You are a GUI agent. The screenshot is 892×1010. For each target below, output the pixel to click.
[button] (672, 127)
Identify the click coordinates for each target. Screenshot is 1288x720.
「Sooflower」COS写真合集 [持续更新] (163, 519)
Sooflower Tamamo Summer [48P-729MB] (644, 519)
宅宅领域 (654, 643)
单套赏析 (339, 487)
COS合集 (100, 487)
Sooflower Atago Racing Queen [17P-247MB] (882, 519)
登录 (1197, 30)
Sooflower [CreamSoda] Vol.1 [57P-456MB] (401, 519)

==

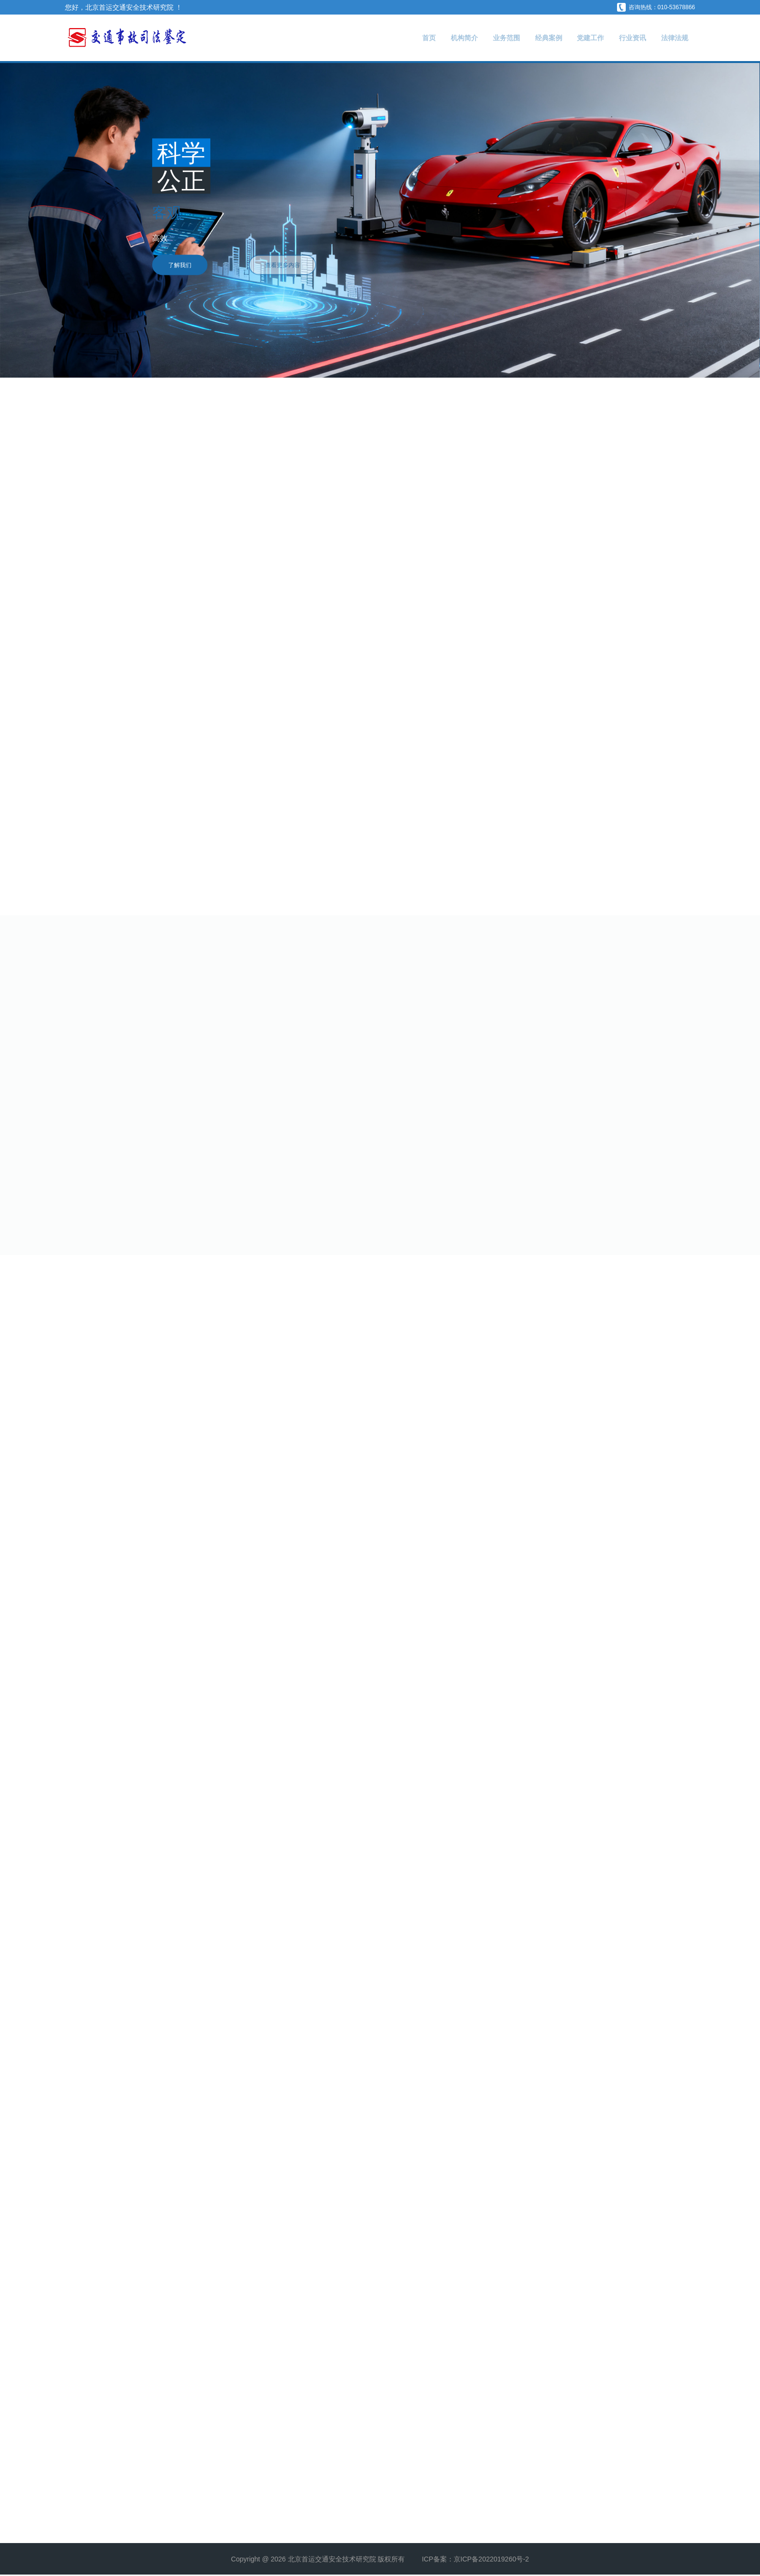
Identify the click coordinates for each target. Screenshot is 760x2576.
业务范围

REQUIREMENT. Rewrite the entries, starting with the line with "Screenshot is 1288x720." and going on through the line with "登录 (1197, 30)". Change "click coordinates" to "click positions" and leave everything else as it is.

RESPONSE FOR THIS EXERCISE.
Identify the click positions for each target. Screenshot is 1288x720.
「Sooflower」COS写真合集 [持续更新] (163, 519)
Sooflower Tamamo Summer [48P-729MB] (644, 519)
宅宅领域 (654, 643)
单套赏析 (339, 487)
COS合集 (100, 487)
Sooflower Atago Racing Queen [17P-247MB] (882, 519)
登录 (1197, 30)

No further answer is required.